__Directives__:
1. Retype the part of the data analysis page that opens with the words containing "This is the" and closes with "dplyr::filter() masks stats::filter()".
2. In the data analysis page, rewrite the block beginning "── Attaching core tidyverse packages" as a list of each package and its version.
3. Carry on the data analysis page from its final line.

__Source text__:
===

Analysis

This is the data analysis page

# loading packages
load("df_clean.RData")
library(tidyverse)
── Attaching core tidyverse packages ──────────────────────── tidyverse 2.0.0 ──
✔ dplyr     1.1.4     ✔ readr     2.1.5
✔ forcats   1.0.0     ✔ stringr   1.5.1
✔ ggplot2   3.5.1     ✔ tibble    3.2.1
✔ lubridate 1.9.4     ✔ tidyr     1.3.1
✔ purrr     1.0.4     
── Conflicts ────────────────────────────────────────── tidyverse_conflicts() ──
✖ dplyr::filter() masks stats::filter()
✖ dplyr::lag()    masks stats::lag()
ℹ Use the conflicted package (<http://conflicted.r-lib.org/>) to force all conflicts to become errors
library(dplyr)
library(plotly)

Attaching package: 'plotly'

The following object is masked from 'package:ggplot2':

    last_plot

The following object is masked from 'package:stats':

    filter

The following object is masked from 'package:graphics':

    layout

Q1

What are the top 10 National Sports Associations with the most subvention granted over the past 5 years?

===

__Provided material__:
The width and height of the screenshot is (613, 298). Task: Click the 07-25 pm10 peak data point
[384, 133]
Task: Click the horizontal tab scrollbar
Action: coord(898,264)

===

__Responses for each task__:
1.
This is the data analysis page

# loading packages
load("df_clean.RData")
library(tidyverse)
── Attaching core tidyverse packages ──────────────────────── tidyverse 2.0.0 ──
✔ dplyr     1.1.4     ✔ readr     2.1.5
✔ forcats   1.0.0     ✔ stringr   1.5.1
✔ ggplot2   3.5.1     ✔ tibble    3.2.1
✔ lubridate 1.9.4     ✔ tidyr     1.3.1
✔ purrr     1.0.4     
── Conflicts ────────────────────────────────────────── tidyverse_conflicts() ──
✖ dplyr::filter() masks stats::filter()

2.
Core tidyverse 2.0.0 packages attached:
- dplyr 1.1.4
- readr 2.1.5
- forcats 1.0.0
- stringr 1.5.1
- ggplot2 3.5.1
- tibble 3.2.1
- lubridate 1.9.4
- tidyr 1.3.1
- purrr 1.0.4

3.
# making a new data of the average subvention received over the past 5 years, and then taking the top 10 out. 
top10 <- df_clean |> 
  group_by(engname) |>
  summarise(avg_subsidy = mean(subsidy2)) |>
  arrange(-avg_subsidy) |>
  top_n(10, avg_subsidy) 
# making the bar chart and text on the bars for it to be easier to read. 

p1 <- ggplot(top10, 
       aes(x = reorder(engname, avg_subsidy), 
           y = avg_subsidy,
           fill = reorder(engname, -avg_subsidy)
           )) +
  
  geom_col(stat = "engname",
           width = 0.8,
           alpha = 0.8) +
  
  geom_text(aes(label = engname,
                y = avg_subsidy*0.5,
                hjust = 0.5),
                color = "black",
                size = 2.3) +
  
  labs(title = "Top 10 NSAs by Average Subvention", 
       x = "Average Subsidy (HKD)",
       y = "National Sports Associations",
       caption = "Source: data.gov.hk | Author Joshua Kwok") +
  
  scale_y_continuous(labels = scales::comma) +
  
  theme_minimal() +
  
  theme(legend.position = "none",
        axis.text.y = element_blank(),
        axis.ticks.y = element_blank(),
         plot.margin = margin(1, 2, 1, 1, "cm")
        ) +
  
  coord_flip()
Warning in geom_col(stat = "engname", width = 0.8, alpha = 0.8): Ignoring
unknown parameters: `stat`
ggplotly(p1)
ggsave("out/top10.jpg"
       , plot = p1, width = 8, height = 6, dpi = 300)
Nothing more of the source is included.